**TASK BRIEF**. Reproduce each of the following rows word for word, without any changes.

**INFORMATION SUPPLIED**.
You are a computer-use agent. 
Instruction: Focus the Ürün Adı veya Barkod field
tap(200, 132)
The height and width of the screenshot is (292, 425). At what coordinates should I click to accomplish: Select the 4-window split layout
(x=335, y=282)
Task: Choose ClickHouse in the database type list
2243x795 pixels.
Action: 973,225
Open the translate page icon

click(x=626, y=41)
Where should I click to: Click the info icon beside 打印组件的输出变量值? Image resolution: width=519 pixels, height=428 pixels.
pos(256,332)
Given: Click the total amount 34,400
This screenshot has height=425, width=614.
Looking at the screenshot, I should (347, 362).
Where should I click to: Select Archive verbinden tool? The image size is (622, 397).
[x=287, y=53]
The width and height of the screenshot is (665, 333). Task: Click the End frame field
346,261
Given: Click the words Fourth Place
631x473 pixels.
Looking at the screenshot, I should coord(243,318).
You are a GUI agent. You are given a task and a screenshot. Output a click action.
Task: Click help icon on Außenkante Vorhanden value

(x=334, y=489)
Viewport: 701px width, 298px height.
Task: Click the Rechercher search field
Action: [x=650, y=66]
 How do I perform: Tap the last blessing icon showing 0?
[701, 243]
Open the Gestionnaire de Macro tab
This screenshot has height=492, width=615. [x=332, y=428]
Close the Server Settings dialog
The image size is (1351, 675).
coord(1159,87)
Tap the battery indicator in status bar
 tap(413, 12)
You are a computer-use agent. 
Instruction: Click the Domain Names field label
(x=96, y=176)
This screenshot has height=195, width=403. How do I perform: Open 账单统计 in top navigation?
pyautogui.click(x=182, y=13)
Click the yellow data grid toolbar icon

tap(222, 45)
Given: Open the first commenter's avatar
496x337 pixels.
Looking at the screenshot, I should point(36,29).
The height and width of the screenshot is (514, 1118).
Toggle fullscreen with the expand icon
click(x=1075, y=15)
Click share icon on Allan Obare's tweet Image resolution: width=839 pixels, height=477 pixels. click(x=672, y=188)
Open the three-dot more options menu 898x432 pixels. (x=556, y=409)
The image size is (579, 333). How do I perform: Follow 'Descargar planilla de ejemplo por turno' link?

**RESULT OF THIS EXERCISE**.
You are a computer-use agent. 
Instruction: Focus the Ürün Adı veya Barkod field
tap(200, 132)
The height and width of the screenshot is (292, 425). At what coordinates should I click to accomplish: Select the 4-window split layout
(x=335, y=282)
Task: Choose ClickHouse in the database type list
2243x795 pixels.
Action: 973,225
Open the translate page icon

click(x=626, y=41)
Where should I click to: Click the info icon beside 打印组件的输出变量值? Image resolution: width=519 pixels, height=428 pixels.
pos(256,332)
Given: Click the total amount 34,400
This screenshot has height=425, width=614.
Looking at the screenshot, I should (347, 362).
Where should I click to: Select Archive verbinden tool? The image size is (622, 397).
[x=287, y=53]
The width and height of the screenshot is (665, 333). Task: Click the End frame field
346,261
Given: Click the words Fourth Place
631x473 pixels.
Looking at the screenshot, I should coord(243,318).
You are a GUI agent. You are given a task and a screenshot. Output a click action.
Task: Click help icon on Außenkante Vorhanden value

(x=334, y=489)
Viewport: 701px width, 298px height.
Task: Click the Rechercher search field
Action: [x=650, y=66]
 How do I perform: Tap the last blessing icon showing 0?
[701, 243]
Open the Gestionnaire de Macro tab
This screenshot has height=492, width=615. [x=332, y=428]
Close the Server Settings dialog
The image size is (1351, 675).
coord(1159,87)
Tap the battery indicator in status bar
 tap(413, 12)
You are a computer-use agent. 
Instruction: Click the Domain Names field label
(x=96, y=176)
This screenshot has height=195, width=403. How do I perform: Open 账单统计 in top navigation?
pyautogui.click(x=182, y=13)
Click the yellow data grid toolbar icon

tap(222, 45)
Given: Open the first commenter's avatar
496x337 pixels.
Looking at the screenshot, I should point(36,29).
The height and width of the screenshot is (514, 1118).
Toggle fullscreen with the expand icon
click(x=1075, y=15)
Click share icon on Allan Obare's tweet Image resolution: width=839 pixels, height=477 pixels. click(x=672, y=188)
Open the three-dot more options menu 898x432 pixels. (x=556, y=409)
The image size is (579, 333). How do I perform: Follow 'Descargar planilla de ejemplo por turno' link?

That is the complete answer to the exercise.